In May 2007, Senators Charles Grassley (R-Iowa) and Max Baucus (D-Mont.) started the current debate over college and university endowment spending rates by sending a letter to then Treasury Secretary Henry Paulsen. The senators queried whether educational institutions with large endowments were spending enough of their endowments to merit tax-exempt status.
More recently, on Feb. 23, 2010, the U.S. Government Accountability Office (GAO) issued a report on college and university endowments, based on case studies of 10 institutions, to provide information to policy makers as they consider college and university issues, including the size of endowments, distributions of endowment assets, and restrictions on endowment funds. See Government Accountability Office Releases Study on College and University Endowments.
The IRS also issued a detailed questionnaire to 400 colleges and universities, which sought information on endowment investments and spending rates. The IRS released an Interim Report summarizing the responses on May 7, 2010. See IRS Releases Interim Report on College and University Questionnaire. The IRS Interim Report found that educational institutions have an average targeted spending rate of 4.7% to 5% of their endowments each year.
Meanwhile, Senators Grassley and Baucus continue criticizing what they consider to be low endowment payout rates and pushing for further review of investment and payout policies of college and university endowments. The recent release of the annual study by the National Association of College and University Business Officers and the Commonfund Institute on educational endowments’ investment performance sparked additional comment from Senator Grassley.

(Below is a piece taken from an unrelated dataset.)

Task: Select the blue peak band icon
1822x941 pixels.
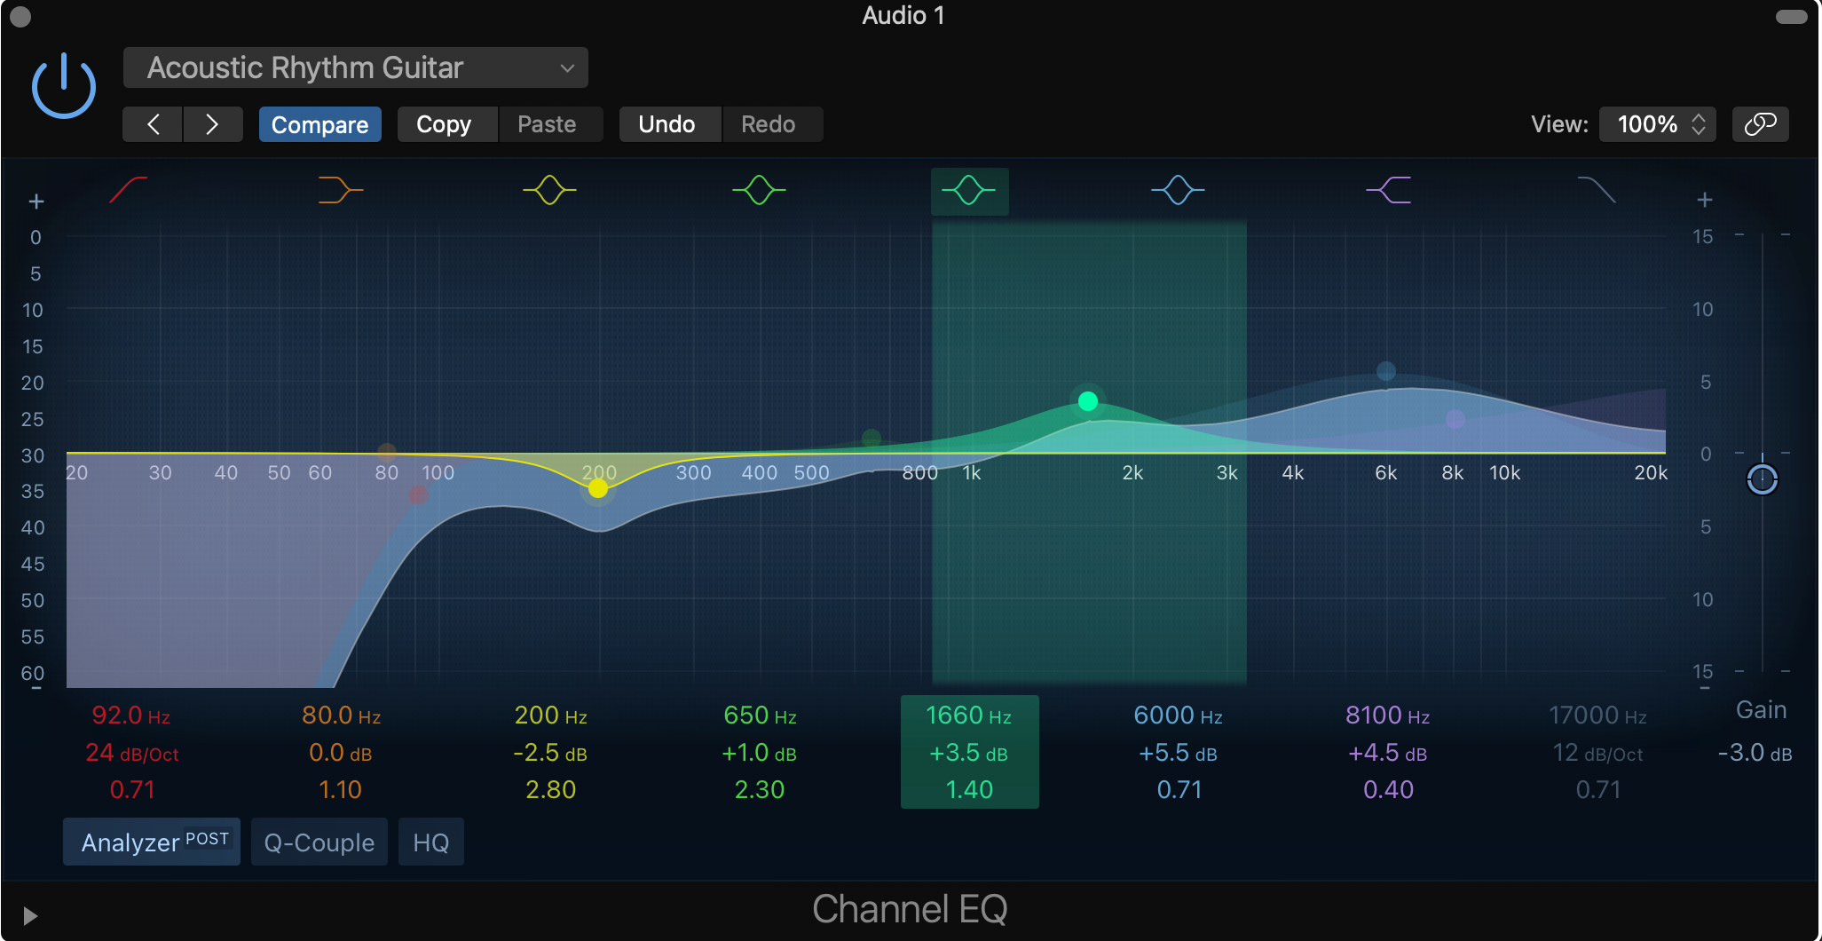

On Jan. 26, 2011, the two organizations released the NACUBO-Commonfund Study of Endowments for FY2010 (July 1, 2009 – June 30, 2010), which included data from the 850 participating U.S. public and private nonprofit colleges, universities, affiliated foundations, and community colleges.
The study shows that endowments returned an average of 11.9% (net of fees), which is a marked improvement over the average negative 18.7% return (net of fees) from the previous year. The study also shows, however, that the average annual three-year net return for endowments was negative 4.2%, the average five-year net return was 3%, and the average ten-year net return was 3.4%.
The NACUBO-Commonfund Study also found an average effective spending rate for all institutions of 4.5% (higher than last year’s 4.4% rate), with institutions with assets between $501 million and $1 billion spending the most at 5.6% and institutions with assets of more than $1 billion spending 5.6%. John Griswold, executive director of the Commonfund Institute, warned that such spending rates would be difficult to maintain if long-term endowment returns are less than 4%.
Senator Grassley said he would like to see the recovering return rates lead to higher payouts and expansion of educational opportunities by making college more affordable for more students. He reiterated his concerns that a required 5% payout rate for educational institutions would become a ceiling rather than a floor, similar to the 5% required payout for private foundations. Others contend that an enforced spending rate would push institutions toward more conservative portfolios and away from diversified investing.
Senator Grassley also questioned whether alternative investment strategies were responsible choices for institutions that may not be able to liquidate such investments in response to changing conditions in the economy. He had previously expressed concern about maintaining and accumulating large endowments while using the benefits of tax-exempt financing. At his request, on April 30, 2010, the Congressional Budget Office released a report examining tax-exempt bond financing by colleges and universities.
Endowment spending rates at colleges and universities are determined by each educational institution’s governing body. Some commentators have suggested that payout information and other basic higher education endowment statistics could be made available via the Department of Education’s website, as an alternative to a mandatory endowment spending rate.